§ TEXT SECTION:

# Brand new to raw and stressing out



## mtagntz (May 4, 2012)

I am new to raw and am really stressing out about it. I am terrified of bones splintering and the bacteria. I am also afraid that I can't balance his diet well enough. 

Here is all the stuff I have so far:
-Chicken Backs (with some organs and LOTS of meat attached)
-Chicken Tenders
-Beef
-Beef Bones
-Beef Liver
-Beef Tripe
-Pork
-Pork Ribs
-Salmon

I am mostly scared of the chicken backs. Is it feasible to grind the backs into patties and then freeze them so he still has to chew on them? I am just afraid of the chicken bones breaking wrong and puncturing his organs.

Is there anything I am missing? 

Thanks!


----------



## Chocx2 (Nov 16, 2009)

I understand your fear, I was the same way when I started I trusted everything I read and received encouragement from everyone on this forum. Chicken is a very soft bone if you are scared at first get a meat hammer and pound the bones inside the meat. But I would give it a shot just giving the back and let your fears go. 
What size dog do you have? Once you see the changes in your pet you will be glad you changed, it takes some time for the body to detox so stick with it. Always stay with your pet while they are eating so you can watch them while they eat.

§ EXTRACTED DATA:
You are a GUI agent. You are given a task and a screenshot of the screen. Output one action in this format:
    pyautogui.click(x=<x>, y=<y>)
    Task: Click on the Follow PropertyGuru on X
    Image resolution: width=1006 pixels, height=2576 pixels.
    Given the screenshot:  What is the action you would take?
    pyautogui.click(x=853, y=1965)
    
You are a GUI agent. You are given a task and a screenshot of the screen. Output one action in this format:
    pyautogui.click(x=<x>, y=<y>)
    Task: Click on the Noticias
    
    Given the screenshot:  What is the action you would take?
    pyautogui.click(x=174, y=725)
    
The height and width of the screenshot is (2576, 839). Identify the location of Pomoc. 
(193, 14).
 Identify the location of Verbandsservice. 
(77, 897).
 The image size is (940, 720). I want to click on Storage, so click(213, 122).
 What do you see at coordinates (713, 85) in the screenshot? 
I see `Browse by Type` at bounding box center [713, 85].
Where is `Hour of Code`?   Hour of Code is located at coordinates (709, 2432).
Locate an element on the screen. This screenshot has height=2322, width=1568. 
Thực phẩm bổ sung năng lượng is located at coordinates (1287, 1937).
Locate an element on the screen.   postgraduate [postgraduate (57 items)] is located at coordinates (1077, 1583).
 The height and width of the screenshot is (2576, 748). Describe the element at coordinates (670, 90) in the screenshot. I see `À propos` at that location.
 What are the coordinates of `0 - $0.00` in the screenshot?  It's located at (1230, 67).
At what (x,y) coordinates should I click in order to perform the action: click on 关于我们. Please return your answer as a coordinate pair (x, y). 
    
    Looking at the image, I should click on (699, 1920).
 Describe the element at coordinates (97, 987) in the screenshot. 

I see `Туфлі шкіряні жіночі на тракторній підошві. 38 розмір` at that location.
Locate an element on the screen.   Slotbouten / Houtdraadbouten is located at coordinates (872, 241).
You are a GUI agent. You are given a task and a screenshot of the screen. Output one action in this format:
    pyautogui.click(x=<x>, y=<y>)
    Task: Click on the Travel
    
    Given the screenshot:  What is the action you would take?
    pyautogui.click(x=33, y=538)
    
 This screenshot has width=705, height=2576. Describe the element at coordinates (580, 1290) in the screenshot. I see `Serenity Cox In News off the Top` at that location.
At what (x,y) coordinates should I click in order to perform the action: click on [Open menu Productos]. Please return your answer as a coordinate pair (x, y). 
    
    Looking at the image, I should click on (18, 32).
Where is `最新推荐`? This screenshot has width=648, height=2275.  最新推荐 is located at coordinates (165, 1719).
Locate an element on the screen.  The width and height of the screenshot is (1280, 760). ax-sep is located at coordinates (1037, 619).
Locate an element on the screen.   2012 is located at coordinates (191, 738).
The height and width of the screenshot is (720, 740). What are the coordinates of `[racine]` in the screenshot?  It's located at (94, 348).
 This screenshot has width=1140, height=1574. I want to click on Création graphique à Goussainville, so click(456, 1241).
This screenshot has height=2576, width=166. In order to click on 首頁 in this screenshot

§ TASKS TO COMPLETE:
(A) Retype the stretch of the raw-feeding thread from "## Chocx2 (Nov" through "while they eat.".
(B) In the raw-feeding thread, what does Chocx2 suggest using on the chicken bones for someone who is scared at first?
(C) Proceed with the raw-feeding forum thread from where it stops.
The rows have no connection to the raw-feeding forum thread.

§ RESPONSES TO THE EXERCISE:
(A)
## Chocx2 (Nov 16, 2009)

I understand your fear, I was the same way when I started I trusted everything I read and received encouragement from everyone on this forum. Chicken is a very soft bone if you are scared at first get a meat hammer and pound the bones inside the meat. But I would give it a shot just giving the back and let your fears go. 
What size dog do you have? Once you see the changes in your pet you will be glad you changed, it takes some time for the body to detox so stick with it. Always stay with your pet while they are eating so you can watch them while they eat.

(B) A meat hammer, to pound the bones inside the meat.

(C)
----------



## naturalfeddogs (Jan 6, 2011)

mtagntz said:


> I am new to raw and am really stressing out about it. I am terrified of bones splintering and the bacteria. I am also afraid that I can't balance his diet well enough.
> 
> Here is all the stuff I have so far:
> -Chicken Backs (with some organs and LOTS of meat attached)
> ...


Your fears are perfectly normal to first timers. You are doing right starting with the backs, but at first remove the organs. You don't even need to think about organs for a couple of months. Raw chicken bones are safe. They are crunchy and fully digestable. Cooked is another story.

If you want to, you can use a hammer or kitchen mallet and smack them some to help our dog learn to chew, and as they get batter at it stop with the hammering.

Remember, dogs don't chew like we do. They will just chomp chomp a few times enough to get it down. No need to grind, the bones won't puncture anything. They are actually soft as long as they are raw. And if you grind them, you won't be getting the dental benefits from the bone that is so important.

If you read the getting started guide at preymodelraw.com, that will help you greatly too.


----------



## mtagntz (May 4, 2012)

I am feeding them to him frozen and watching him like a hawk since he tends to gulp this new yummy stuff *sigh*. 

He is 9 months old (barely). He is supposed to be around 53 pounds, but at the moment is 46. Kibble doesn't agree with him so that is why I am trying raw.

Thanks!


----------



## Liz (Sep 27, 2010)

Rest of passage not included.